• _Trecho para leitura_:
A psicologia de parábolas e memes


Essa aproximação entre as parábolas de Jesus e os memes atuais parece confirmar a fórmula da chamada “psicologia do rumor” criada por Gordon Allport e Leo Postman  em 1947:

A = i X a 

Onde /A/ de alcance é igual à /i/ de importância multiplicada por /a/ de ambiguidade.

O fator “importância” (a importância de uma fato tem uma relação direta com a sua novidade, inesperado e bizarro) esteve presente nas parábolas de Jesus – muitas vezes Ele tinha diante si um auditório composto pelos seus inimigos teológicos e, desta forma, o conflito intenso era a tônica das apresentações.  Através de parábolas, Jesus respondia às perguntas de forma inesperada: com outra pergunta que encadeava uma nova analogia. O inesperado e a quebra de paradigmas desconcertava os doutores e teólogos opositores.

Hoje os memes atendem a esse mesmo princípio: basta uma olhada nos videos virais de um YouTube e veremos o inesperado e o bizarro que quebra leis da gravidade ou de verossimilhança.


E o fator “ambiguidade” foi o elemento multiplicador do alcance das parábolas jesuânicas: ao contrário da fábula que sempre começa com um “era uma vez…” (criando um tom atemporal de uma realidade paralela), na parábola temos a ficção da alegoria misturada com elementos da realidade do interlocutor. Isso dá o outro sentido do grego “parabolé” – “comparar”, “colocar lado a lado”. Fição e realidade são comparados e misturados: ao invés de “era uma vez…” temos o “poderia ser assim…”.

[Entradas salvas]
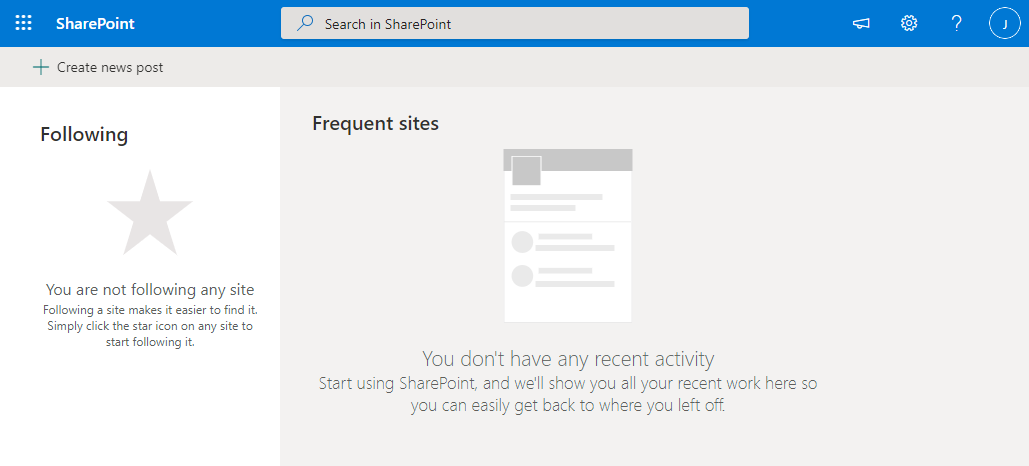This screenshot has width=1029, height=466.
Task: Click 'You are not following any site' text
Action: click(150, 289)
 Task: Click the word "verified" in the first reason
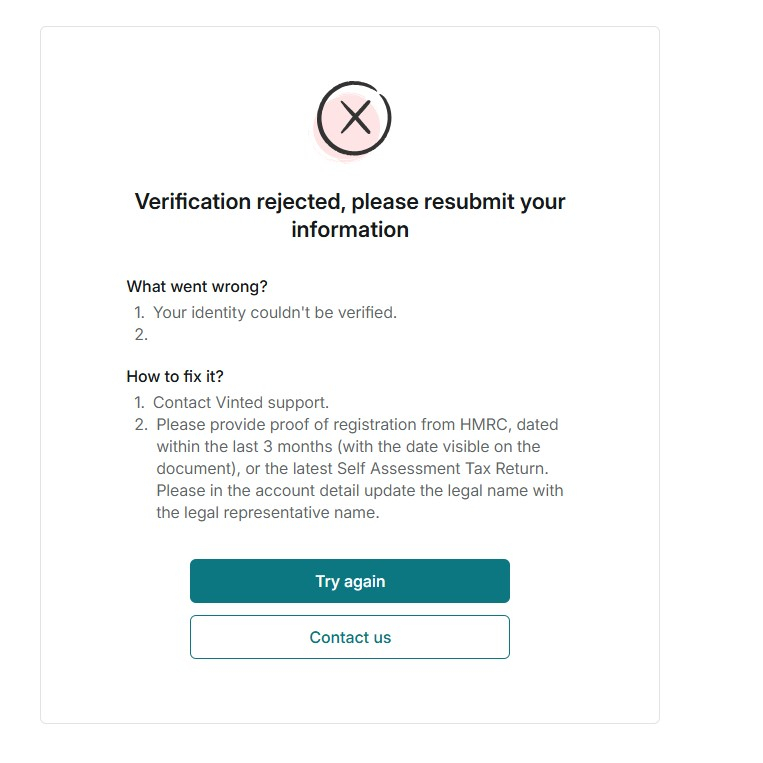tap(369, 312)
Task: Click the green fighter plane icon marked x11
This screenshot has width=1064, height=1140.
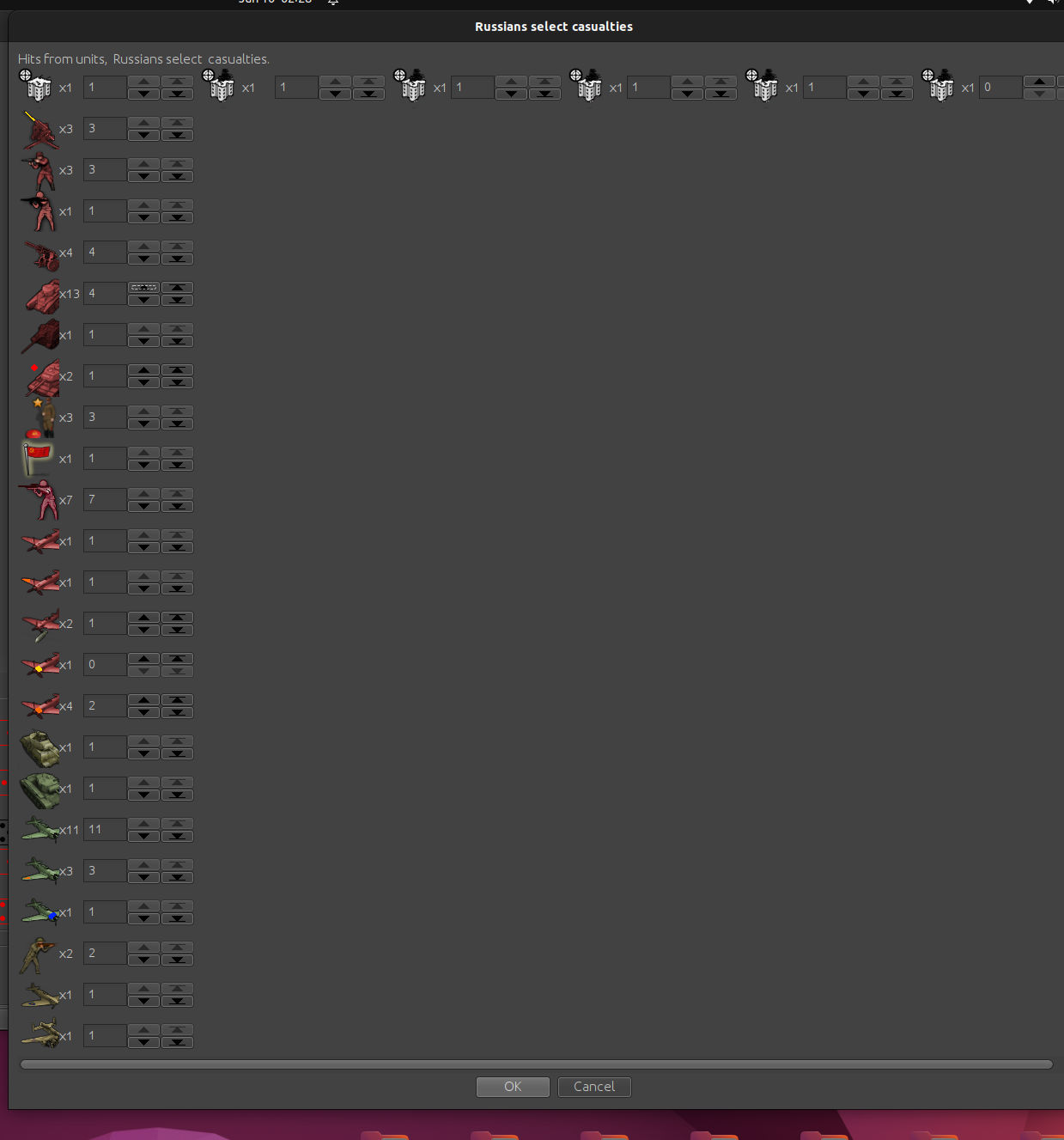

• _Verifique sua compreensão_:
1. Resuma em três frases o texto sobre parábolas e memes.
2. Continue o texto sobre parábolas e memes a partir do ponto em que ele termina.

• _Respostas numeradas_:
1. A aproximação entre as parábolas de Jesus e os memes atuais parece confirmar a fórmula da "psicologia do rumor", criada por Gordon Allport e Leo Postman em 1947, segundo a qual o alcance é igual à importância multiplicada pela ambiguidade. A importância, ligada à novidade, ao inesperado e ao bizarro, estava presente nas parábolas, com as quais Jesus respondia de forma inesperada a perguntas de opositores, e aparece hoje nos memes, como mostram os vídeos virais do YouTube. A ambiguidade multiplicou o alcance das parábolas porque, ao contrário da fábula, elas misturam a ficção da alegoria com elementos da realidade do interlocutor, trocando o "era uma vez…" pelo "poderia ser assim…".

2.
Da mesma forma nos memes atuais: de um vídeo do YouTube mostrando pessoas que supostamente flutuam segurando alguns balões comuns ao chamado “meme do irônico” (Willie Wonka rindo ironicamente segurando o queixo com uma das mãos), vemos alegorias que facilmente poderiam aderir à realidade. A polaridade verossímel/inverossímel é trocada pelo “virtualmente possível”.

O meme/parábola de uma surreal conversa de rádio


Um exemplo desse encontro entre memes e a estrutura das parábolas jesuânicas podemos encontrar em um vídeo que está circulando nas redes sociais desde 2014. Nele se mostra uma surreal conversa de rádio entre um navio da marinha norte-americana e o Noroeste da Espanha. No áudio, o comandante americano pede para que a embarcação espanhola mude seu curso para que não se choquem no meio do mar, mas fica extremamente bravo ao receber a resposta de que o “obstáculo” espanhol não iria mudar de rumo – assista ao video abaixo.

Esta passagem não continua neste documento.